The energy supplied to the brain is derived almost exclusively from glucose metabolism. The primary sources of brain glucose are glycogen stored in astrocytes and blood glucose. Some evidence suggests that glycogen within astrocytes is broken down to glucose and used within the astrocytes themselves, leaving neurons dependent on blood glucose for their energy needs. Blood glucose is transported across the blood–brain barrier by means of a saturable transport mechanism, the capacity of which can be modified to meet changes in local neural activity. Once within the cell, the glucose molecule is phosphorylated to glucose-6-phosphate by the enzyme hexokinase; this reaction is the critical point in the regulation of the rate of glycolysis. Glycolysis results in the net production of two adenosine triphosphate (ATP) molecules and a small amount of lactate. Usually, this bioenergetically inefficient glycolysis (anaerobic metabolism) is coupled with more efficient oxidative phosphorylation (aerobic metabolism). The final result is the production of between 30 and 35 ATP molecules per molecule of glucose, as well as the generation of substrates for the neurotransmitters acetylcholine, γ-aminobutyric acid, aspartate, and glutamate [151].

Interestingly and importantly, it has been suggested that with cortical activation, regional cerebral blood flow and glucose consumption increase out of proportion to blood oxygen extraction. In other words, regional cerebral blood flow and glycolysis are increased, but oxidative phosphorylation is not. Such decoupling of oxidative phosphorylation results in a relatively lower concentration of deoxyhemoglobin in the venous blood draining activated brain tissue [153].

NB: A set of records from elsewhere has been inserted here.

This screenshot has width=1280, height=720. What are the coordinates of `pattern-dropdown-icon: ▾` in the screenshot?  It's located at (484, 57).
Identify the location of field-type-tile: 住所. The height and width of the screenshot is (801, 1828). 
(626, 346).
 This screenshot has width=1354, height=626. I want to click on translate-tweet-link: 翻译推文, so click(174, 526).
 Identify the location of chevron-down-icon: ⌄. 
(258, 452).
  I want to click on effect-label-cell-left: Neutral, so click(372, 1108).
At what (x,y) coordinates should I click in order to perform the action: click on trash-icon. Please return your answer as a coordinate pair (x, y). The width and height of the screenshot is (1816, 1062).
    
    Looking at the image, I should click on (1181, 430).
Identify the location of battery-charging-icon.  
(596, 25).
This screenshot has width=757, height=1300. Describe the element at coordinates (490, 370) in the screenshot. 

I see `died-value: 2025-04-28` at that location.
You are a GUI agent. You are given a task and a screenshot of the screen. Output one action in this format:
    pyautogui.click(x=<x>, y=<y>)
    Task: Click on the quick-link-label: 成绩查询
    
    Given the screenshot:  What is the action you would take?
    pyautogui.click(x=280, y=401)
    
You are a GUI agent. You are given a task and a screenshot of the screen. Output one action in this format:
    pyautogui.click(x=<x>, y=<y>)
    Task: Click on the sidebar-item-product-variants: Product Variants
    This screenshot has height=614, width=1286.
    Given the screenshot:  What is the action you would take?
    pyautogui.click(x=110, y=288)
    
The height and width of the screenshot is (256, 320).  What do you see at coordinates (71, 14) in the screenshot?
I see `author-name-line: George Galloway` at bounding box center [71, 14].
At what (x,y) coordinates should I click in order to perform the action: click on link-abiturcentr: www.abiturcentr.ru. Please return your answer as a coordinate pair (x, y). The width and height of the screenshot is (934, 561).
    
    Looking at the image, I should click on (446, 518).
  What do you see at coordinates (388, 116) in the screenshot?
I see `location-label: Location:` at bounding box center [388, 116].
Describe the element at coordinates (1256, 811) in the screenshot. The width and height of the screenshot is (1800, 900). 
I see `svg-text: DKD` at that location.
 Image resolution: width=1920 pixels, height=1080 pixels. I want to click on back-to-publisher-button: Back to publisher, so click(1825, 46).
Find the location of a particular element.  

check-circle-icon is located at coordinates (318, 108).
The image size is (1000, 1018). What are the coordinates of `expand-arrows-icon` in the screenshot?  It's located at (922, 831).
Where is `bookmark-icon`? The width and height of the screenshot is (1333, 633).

Until very recently, scientists could only speculate about the brain’s role in our personality and decision-making skills. We did not have advanced tools to look at the functioning of the brain and thus made many false assumptions about its impact on our lives. With the advent of sophisticated brain-imaging techniques, we are now answering questions about the brain’s role in behavior that have practical applicability to our lives.